The instruction booklet for Splinter Cell: Double Agent describes 29 different actions Sam Fisher can perform. There are individual sub-sections later on dealing with hacking, safe-cracking, mine assembly, email decryption, and bomb-defusal. Overall, the game uses every single button on the Xbox 360 pad several times over.
Splinter Cell: Conviction apparently uses three.
One's for Aggression, one's for Stealth, one's for Interaction. The idea is that these three functions can account for a range of actions as broad as any other game in the Splinter Cell series. Producer Mathieu Ferland argues that far from constraining you, the new approach "opens more possibilities". The example he gives is that if your instinct is to strike an enemy, using the Aggression button, Sam might not simply whack him but could reach for an object nearby and use it to batter him senseless. "It's not exactly what you wanted to do as a movement," he says, "but is exactly what you expected as a result." There isn't even a crouch button, and you certainly won't be doing any split-jumps.
It's not just you - we could do with some more convincing ourselves. "We realised it was possible to make things more contextual," says Ferland. The team - one big team this time, in Montreal, rather than a pair of teams working separately on single and multiplayer components - envisaged a concept analogous to a sports game in terms of its philosophy. Conviction would be a game of "scripted situations with unscripted solutions". "If you're in a café in front of a table, you can press the Aggression button to flip it over; if you press the Interaction button you grab the table and pick it up; if you press the Stealth button you hide underneath it," he says.
Leaving that aside for a minute, surely by "café" he means "terrorist-controlled Georgian oil refinery" or "high-tech weapons facility hidden on the Thai/Laos border" or "arms bazaar atop the cliffs overhanging the Andaman Sea in the south of Myanmar". But he doesn't. He means café. It's a café in Washington Park, as it goes. In broad daylight. Because, as our cunning build-up masks with all the effectiveness of a bright green headset in a dark alley, Conviction watches the series' distinctive light-and-shadow gameplay follow half the button assignments out of the door.
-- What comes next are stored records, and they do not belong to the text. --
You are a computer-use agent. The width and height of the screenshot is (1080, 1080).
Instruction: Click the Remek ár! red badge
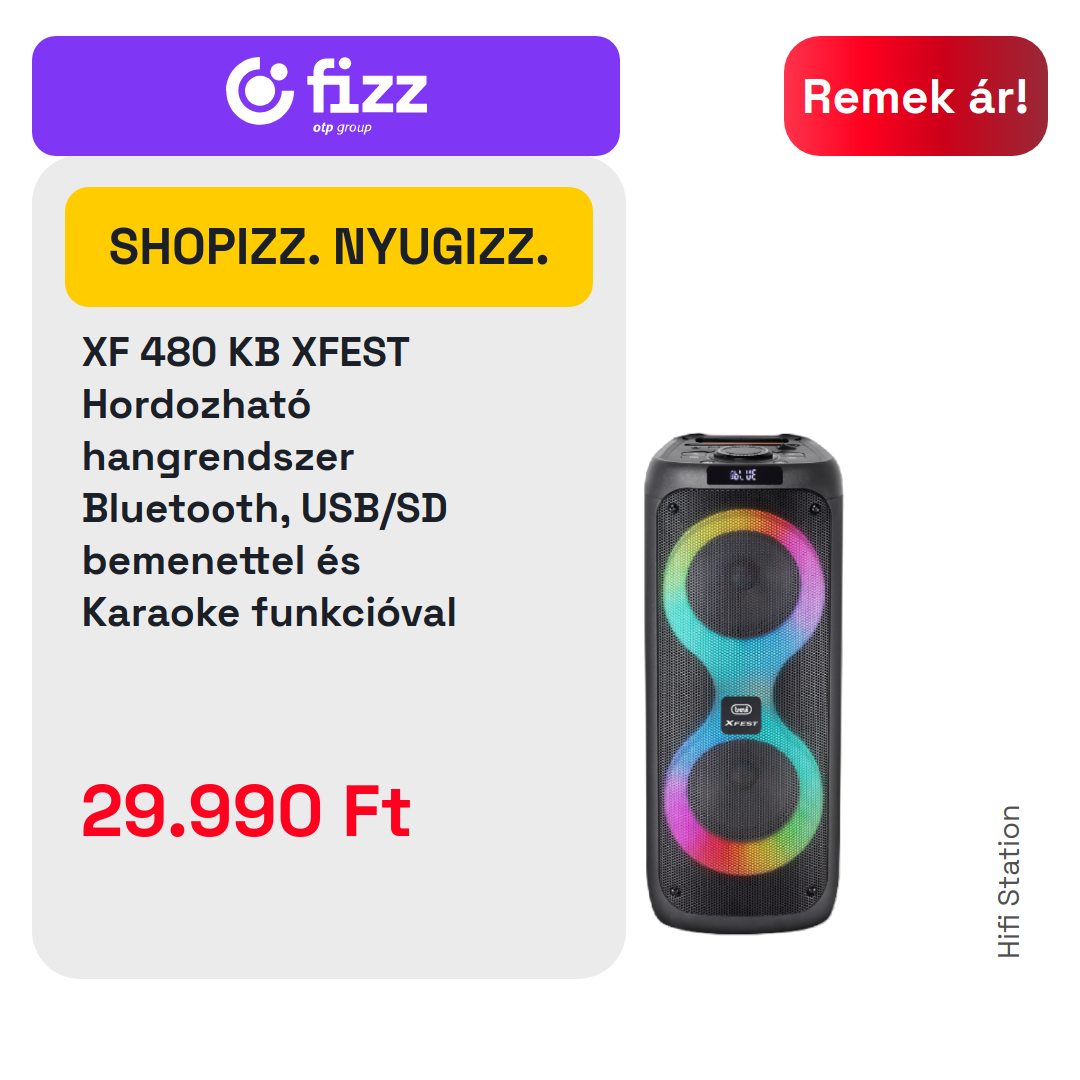pyautogui.click(x=915, y=96)
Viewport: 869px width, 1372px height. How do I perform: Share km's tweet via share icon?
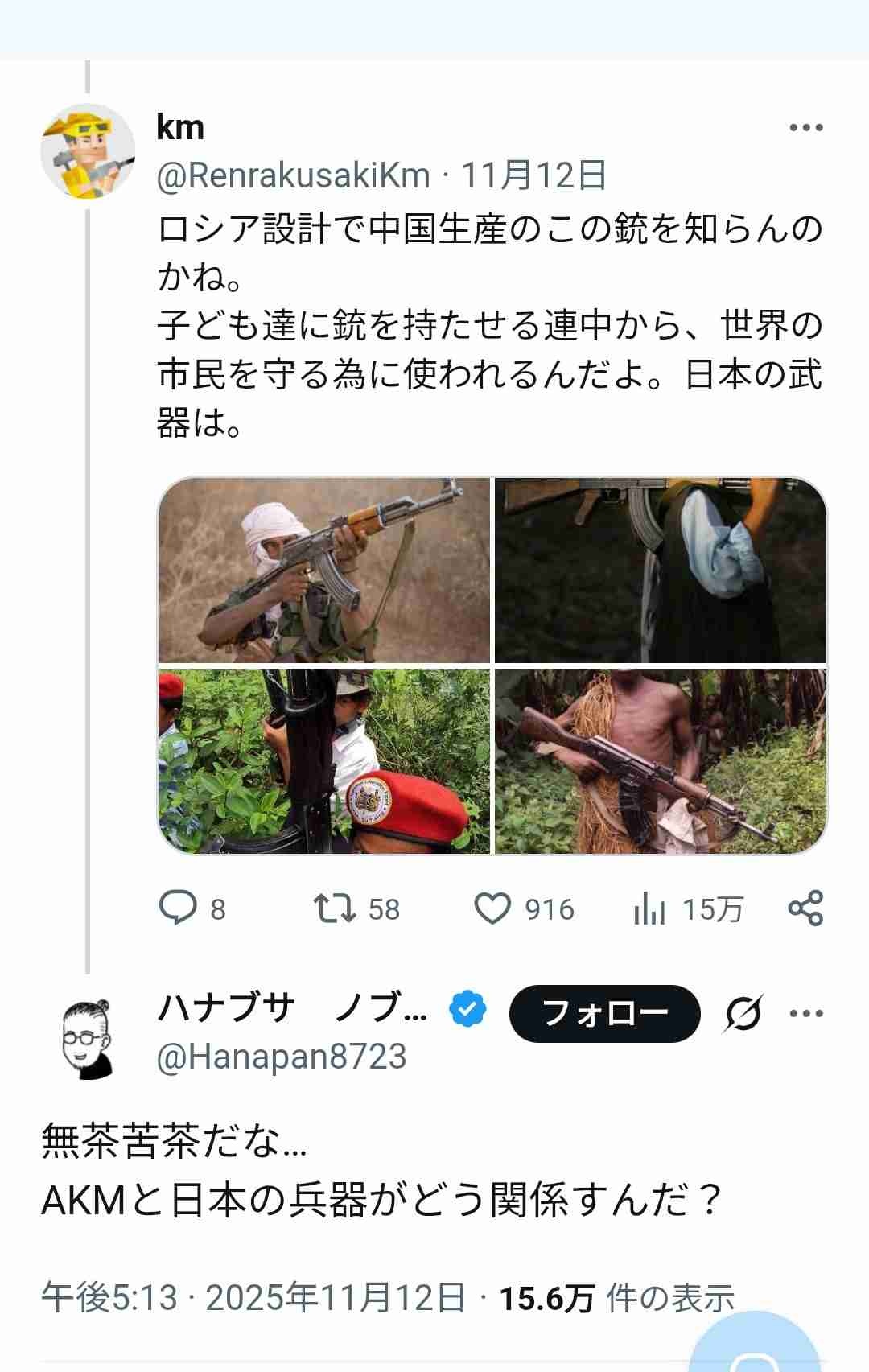805,908
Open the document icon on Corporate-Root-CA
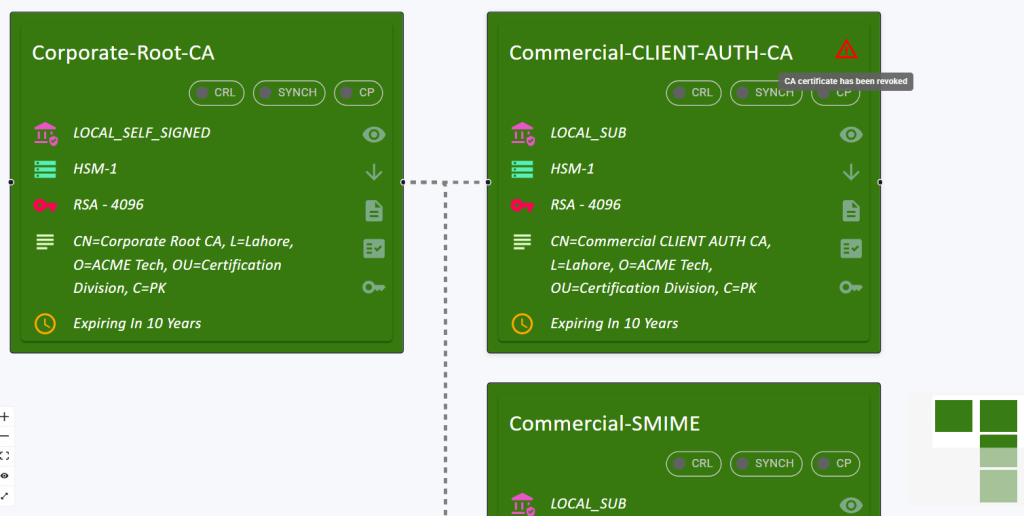 tap(374, 210)
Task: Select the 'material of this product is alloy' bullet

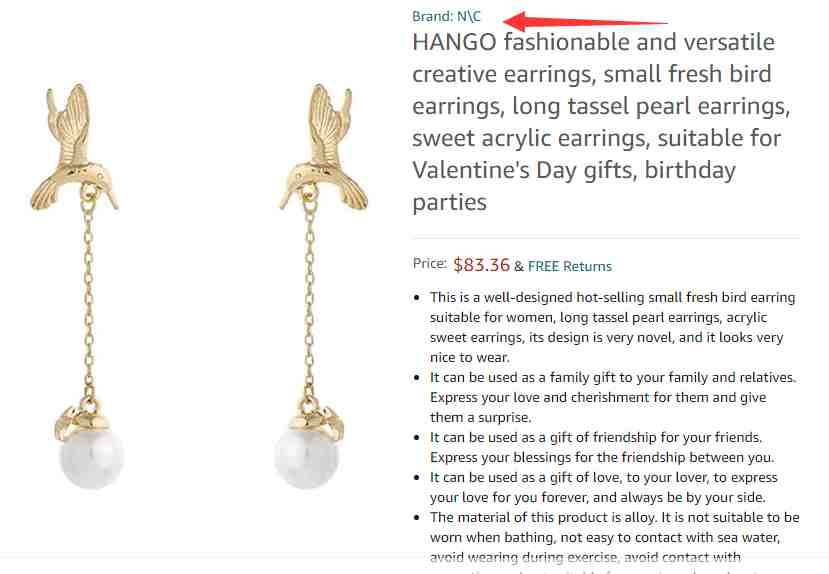Action: click(614, 536)
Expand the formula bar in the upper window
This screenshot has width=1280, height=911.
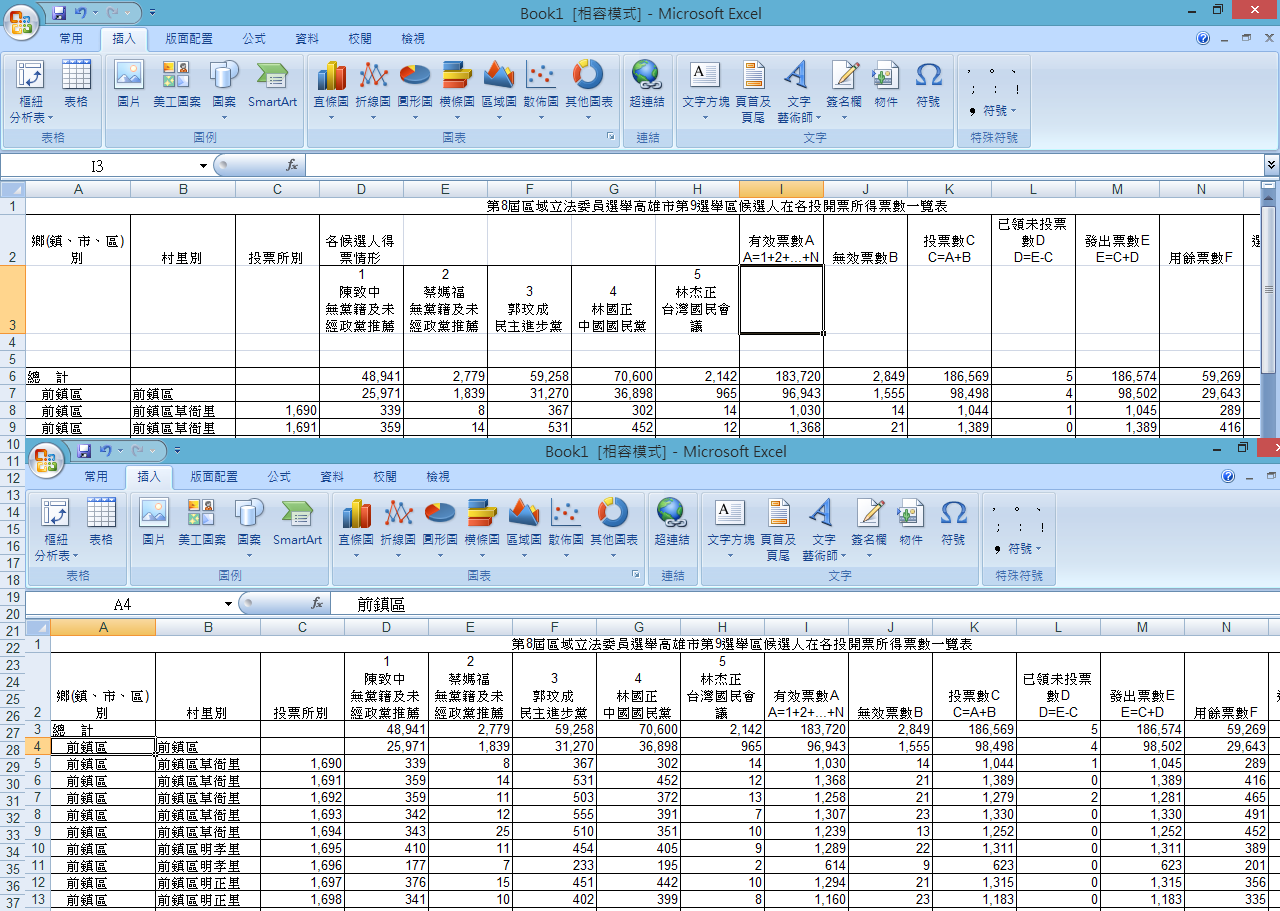pos(1271,165)
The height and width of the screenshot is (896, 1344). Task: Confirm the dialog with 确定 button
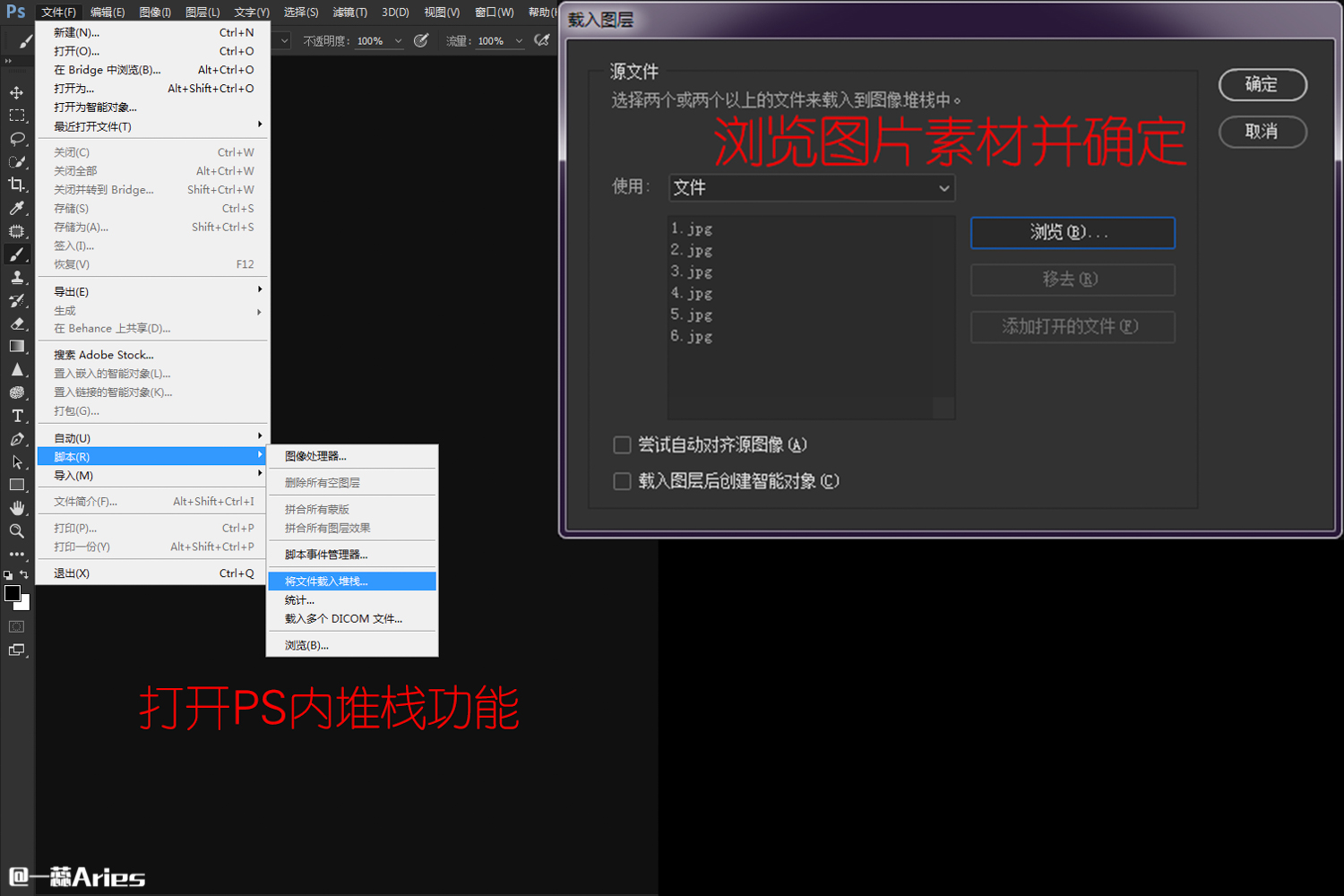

What's happened is that Sam's been betrayed. Drawn back to Third Echelon after a couple of years minding his own business, he becomes the victim of some sort of conspiracy that leaves him a fugitive, unsupported by his former crutches. Everyone he ever worked with is now after him. He has to source his weapons and tools from the black market. He's no longer in a catsuit and the iconic night-vision headset's gone too. Instead he's wearing a hoodie, with a ragged beard and longer hair, and the section we're shown, along with the meat of the game, is about uncovering the truth without falling into the hands of law enforcement.
Quite why he doesn't just continue to creep about at night isn't explained (perhaps replacement night-vision kit isn't something the black market specialises in), but never mind that, Conviction's alternative is hiding in plain sight, using a mass of non-player characters to mask his actions and achieve his objectives, which typically include pinching documents, hacking things and following leads into protected areas. Crowds of people are the new shadows. Needing to get into a section of the Park guarded by a policeman, Sam can go up to a woman milling around outside, grab her laptop and toss it on the ground. People around him react with confusion and alarm. It's not chaos, but it's enough to attract the cop's attention, allowing Sam to circle the crowd and move into previously inaccessible territory.